Bağış, Erdoğan'ın o görüşmede Lindh'e Diyarbakır'a ancak bu ziyareti sonraki yıllarda tekrarlaması şartıyla izin vereceğini söylediğini anlatarak, Lindh'in Diyarbakır'a gittiğini ve bu ziyaretten memnun ayrıldığını ancak ülkesinde bir suikasta kurban gittiği için verdiği sözü tutamayıp Diyarbakır'a bir daha gidemediğini aktardı.
Bu ziyaretin Türkiye-İsveç arasındaki ilişkilerde dönüm noktası olduğunu belirten Bağış, Türkiye'nin İsveç ile olan ilişkileri önemsediğini, İsveç'in bu yılın ikinci yarısında AB dönem başkanlığını alacağını kaydetti.
Devlet Bakanı Bağış, Kıbrıs konusundaki değerlendirmelerin 2009 sonu itibariyle hazırlanacağını ve Türkiye'nin AB ile açılması düşünülen fasıllarla ilgili de İsveç'in yaklaşımının önemli olduğunu dile getirerek, "Türkiye'nin AB üyeliği, Türkiye'nin doğusunu, batısını, Türkünü, Kürdünü, Çerkezini, Lazını, Türkiye'nin askerini, sivilini, Alevisini, Sünnisini, Musevisini, Ermenisini, Müslümanını, Rumunu birleştirebilen, Türkiye'nin her kesiminin kendisi ile ilgili umudunu canlandırabilen bir ortak anlayış haline geldi" dedi.
Bağış, Türkiye'nin AB ile ilişkileri konusunda iş dünyasıyla, sivil toplum kuruluşlarıyla birlikte çalışmaya önem verdiklerini ifade ederek, TOBB Başkanı Rifat Hisarcıklıoğlu ile bu ayın 9'unda bir proje başlatacaklarını ve AB'yi farklı illere anlatacaklarını, ilk ziyareti de Siirt'e gerçekleştireceklerini söyledi.

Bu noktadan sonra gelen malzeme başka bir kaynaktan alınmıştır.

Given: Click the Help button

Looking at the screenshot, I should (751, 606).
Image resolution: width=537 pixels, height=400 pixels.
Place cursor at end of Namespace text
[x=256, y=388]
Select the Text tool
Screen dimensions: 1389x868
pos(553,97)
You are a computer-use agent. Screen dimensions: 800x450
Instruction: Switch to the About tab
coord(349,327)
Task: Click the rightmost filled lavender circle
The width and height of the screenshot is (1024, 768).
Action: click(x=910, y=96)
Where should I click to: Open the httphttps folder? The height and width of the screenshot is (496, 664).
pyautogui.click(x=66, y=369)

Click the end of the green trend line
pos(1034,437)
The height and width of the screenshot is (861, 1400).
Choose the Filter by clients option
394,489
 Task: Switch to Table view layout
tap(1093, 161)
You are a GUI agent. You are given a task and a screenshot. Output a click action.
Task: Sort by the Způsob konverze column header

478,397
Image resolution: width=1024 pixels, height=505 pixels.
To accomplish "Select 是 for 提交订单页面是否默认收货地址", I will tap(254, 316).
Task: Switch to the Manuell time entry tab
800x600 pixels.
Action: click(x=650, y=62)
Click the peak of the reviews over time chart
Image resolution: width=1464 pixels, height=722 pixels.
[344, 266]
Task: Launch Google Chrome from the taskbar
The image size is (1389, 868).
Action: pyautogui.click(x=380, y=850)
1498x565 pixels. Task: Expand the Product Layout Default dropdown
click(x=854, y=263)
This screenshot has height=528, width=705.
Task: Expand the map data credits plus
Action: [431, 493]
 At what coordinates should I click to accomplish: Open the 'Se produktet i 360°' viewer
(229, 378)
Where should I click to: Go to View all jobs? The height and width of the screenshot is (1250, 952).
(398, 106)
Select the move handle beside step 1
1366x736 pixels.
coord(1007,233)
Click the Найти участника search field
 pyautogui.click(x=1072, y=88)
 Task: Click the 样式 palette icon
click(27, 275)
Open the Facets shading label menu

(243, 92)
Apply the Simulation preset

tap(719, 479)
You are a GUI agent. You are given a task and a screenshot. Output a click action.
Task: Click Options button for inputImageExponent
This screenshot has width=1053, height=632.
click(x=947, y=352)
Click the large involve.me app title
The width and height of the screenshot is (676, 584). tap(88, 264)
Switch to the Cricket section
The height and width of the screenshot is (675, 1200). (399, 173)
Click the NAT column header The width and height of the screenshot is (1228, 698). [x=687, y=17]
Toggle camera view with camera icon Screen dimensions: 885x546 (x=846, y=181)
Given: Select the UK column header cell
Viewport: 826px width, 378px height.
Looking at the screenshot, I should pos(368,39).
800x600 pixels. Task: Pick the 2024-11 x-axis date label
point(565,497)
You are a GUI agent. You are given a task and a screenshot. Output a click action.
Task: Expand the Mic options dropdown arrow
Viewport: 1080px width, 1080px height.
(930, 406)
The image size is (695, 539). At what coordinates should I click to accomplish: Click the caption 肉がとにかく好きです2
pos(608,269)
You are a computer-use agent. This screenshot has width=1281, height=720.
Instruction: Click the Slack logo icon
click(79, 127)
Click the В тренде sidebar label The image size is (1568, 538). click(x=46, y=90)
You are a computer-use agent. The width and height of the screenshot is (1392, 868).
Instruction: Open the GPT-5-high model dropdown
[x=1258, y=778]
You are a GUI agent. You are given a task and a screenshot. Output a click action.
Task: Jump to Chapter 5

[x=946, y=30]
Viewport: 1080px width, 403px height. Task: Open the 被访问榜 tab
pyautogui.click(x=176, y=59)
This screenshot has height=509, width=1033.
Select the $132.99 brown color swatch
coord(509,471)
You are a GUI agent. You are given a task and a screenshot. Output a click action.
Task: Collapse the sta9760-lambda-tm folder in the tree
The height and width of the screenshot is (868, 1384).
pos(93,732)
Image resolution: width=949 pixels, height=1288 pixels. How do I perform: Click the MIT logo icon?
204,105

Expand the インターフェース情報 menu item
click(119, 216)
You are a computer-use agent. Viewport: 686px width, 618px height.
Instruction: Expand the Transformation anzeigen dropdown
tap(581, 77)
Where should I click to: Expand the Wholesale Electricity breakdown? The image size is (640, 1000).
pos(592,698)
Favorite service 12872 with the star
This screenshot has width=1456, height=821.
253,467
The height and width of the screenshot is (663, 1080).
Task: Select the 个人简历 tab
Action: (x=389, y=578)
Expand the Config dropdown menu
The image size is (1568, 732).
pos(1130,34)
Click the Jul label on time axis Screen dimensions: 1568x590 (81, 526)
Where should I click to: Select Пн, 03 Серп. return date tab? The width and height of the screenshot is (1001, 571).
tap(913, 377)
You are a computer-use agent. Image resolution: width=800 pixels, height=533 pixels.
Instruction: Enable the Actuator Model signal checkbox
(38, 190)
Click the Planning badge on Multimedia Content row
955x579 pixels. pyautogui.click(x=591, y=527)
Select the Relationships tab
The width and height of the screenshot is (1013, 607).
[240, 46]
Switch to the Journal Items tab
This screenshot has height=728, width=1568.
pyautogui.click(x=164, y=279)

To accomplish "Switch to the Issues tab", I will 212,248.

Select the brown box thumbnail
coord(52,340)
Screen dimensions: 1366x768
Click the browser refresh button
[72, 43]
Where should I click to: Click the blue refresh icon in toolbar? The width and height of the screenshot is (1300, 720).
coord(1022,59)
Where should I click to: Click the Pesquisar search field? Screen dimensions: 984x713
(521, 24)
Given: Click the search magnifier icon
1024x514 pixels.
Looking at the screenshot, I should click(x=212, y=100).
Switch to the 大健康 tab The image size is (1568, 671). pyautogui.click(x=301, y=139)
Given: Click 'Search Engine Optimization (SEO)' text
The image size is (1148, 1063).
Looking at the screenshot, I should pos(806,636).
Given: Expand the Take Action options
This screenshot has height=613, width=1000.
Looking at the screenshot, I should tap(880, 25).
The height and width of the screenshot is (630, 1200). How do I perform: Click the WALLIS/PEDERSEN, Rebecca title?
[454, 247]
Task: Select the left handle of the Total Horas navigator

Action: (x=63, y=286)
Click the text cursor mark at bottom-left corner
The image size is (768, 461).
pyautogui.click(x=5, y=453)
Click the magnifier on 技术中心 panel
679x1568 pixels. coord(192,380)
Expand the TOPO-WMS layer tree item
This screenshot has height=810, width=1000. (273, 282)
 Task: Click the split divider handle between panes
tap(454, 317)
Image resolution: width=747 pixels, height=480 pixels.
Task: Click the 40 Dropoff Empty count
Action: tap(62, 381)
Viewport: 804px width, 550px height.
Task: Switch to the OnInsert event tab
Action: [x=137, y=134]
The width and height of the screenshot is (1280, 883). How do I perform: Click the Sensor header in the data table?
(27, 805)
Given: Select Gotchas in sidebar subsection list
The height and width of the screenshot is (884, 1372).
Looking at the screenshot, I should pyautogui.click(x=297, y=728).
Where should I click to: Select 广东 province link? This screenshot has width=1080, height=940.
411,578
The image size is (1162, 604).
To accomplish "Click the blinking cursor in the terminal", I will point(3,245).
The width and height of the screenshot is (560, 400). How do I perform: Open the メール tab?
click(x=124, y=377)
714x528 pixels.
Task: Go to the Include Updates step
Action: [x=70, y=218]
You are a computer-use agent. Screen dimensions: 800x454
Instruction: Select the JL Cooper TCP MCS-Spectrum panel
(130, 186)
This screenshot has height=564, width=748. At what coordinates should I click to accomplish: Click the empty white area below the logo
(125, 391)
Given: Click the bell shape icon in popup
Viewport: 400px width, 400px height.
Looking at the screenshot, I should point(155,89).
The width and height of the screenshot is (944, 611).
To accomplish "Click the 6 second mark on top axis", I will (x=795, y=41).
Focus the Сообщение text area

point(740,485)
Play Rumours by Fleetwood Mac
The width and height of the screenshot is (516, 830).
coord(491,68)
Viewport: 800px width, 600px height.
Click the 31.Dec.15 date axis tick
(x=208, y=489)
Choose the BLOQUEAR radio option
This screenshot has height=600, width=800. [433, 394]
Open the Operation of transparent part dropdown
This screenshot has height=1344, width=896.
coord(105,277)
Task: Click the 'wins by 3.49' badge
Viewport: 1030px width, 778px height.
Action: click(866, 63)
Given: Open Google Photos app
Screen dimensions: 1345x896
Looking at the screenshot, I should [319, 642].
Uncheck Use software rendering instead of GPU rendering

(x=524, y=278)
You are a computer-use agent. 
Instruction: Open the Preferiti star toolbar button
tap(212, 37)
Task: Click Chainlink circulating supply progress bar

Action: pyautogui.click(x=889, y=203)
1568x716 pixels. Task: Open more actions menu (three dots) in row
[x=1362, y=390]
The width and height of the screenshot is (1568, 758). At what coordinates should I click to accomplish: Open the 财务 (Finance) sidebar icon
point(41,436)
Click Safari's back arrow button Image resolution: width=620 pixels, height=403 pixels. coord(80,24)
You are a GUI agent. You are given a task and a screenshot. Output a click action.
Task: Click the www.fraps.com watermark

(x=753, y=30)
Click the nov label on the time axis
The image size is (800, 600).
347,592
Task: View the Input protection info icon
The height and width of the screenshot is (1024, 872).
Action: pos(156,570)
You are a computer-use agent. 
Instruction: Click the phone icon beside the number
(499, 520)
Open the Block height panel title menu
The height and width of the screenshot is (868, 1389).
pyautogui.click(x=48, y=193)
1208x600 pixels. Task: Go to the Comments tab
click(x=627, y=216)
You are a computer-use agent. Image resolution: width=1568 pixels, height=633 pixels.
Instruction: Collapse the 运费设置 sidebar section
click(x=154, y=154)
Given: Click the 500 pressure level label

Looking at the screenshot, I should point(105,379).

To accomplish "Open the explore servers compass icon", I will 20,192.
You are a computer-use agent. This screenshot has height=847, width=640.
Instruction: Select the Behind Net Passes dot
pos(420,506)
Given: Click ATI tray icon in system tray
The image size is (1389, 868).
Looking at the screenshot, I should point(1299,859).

Bağış, konuşmasını şöyle sürdürdü:
"AB çok önemli bir hedef. Cumhuriyet'in ilanından sonraki en önemli çağdaşlaşma projemiz. Ben AB'yi Türkiye'nin diyetisyenine benzetiyorum. Diyetisyenin bazı sağlık sorunları olabilir, reçetesi eğer 27 ülkenin daha müreffeh, daha demokratik, daha çağdaş olmasını sağlamışsa o reçete uygulanmaya değerdir. Biz AB ile ilgili reformları, AB'yi mutlu etmek için yapmıyoruz. Kendi milletimizin, kendi ulusumuzun daha iyi standartlarda yaşayama layık olduğuna inandığımız için yapıyoruz. Bu çerçevede Türkiye her geçen gün daha demokratikleşiyor, daha müreffeh hale geliyor. AB üyesi olan hiçbir ülke üye olduktan sonra bölünmedi, zayıflamadı, ekonomisi kötüye gitmedi."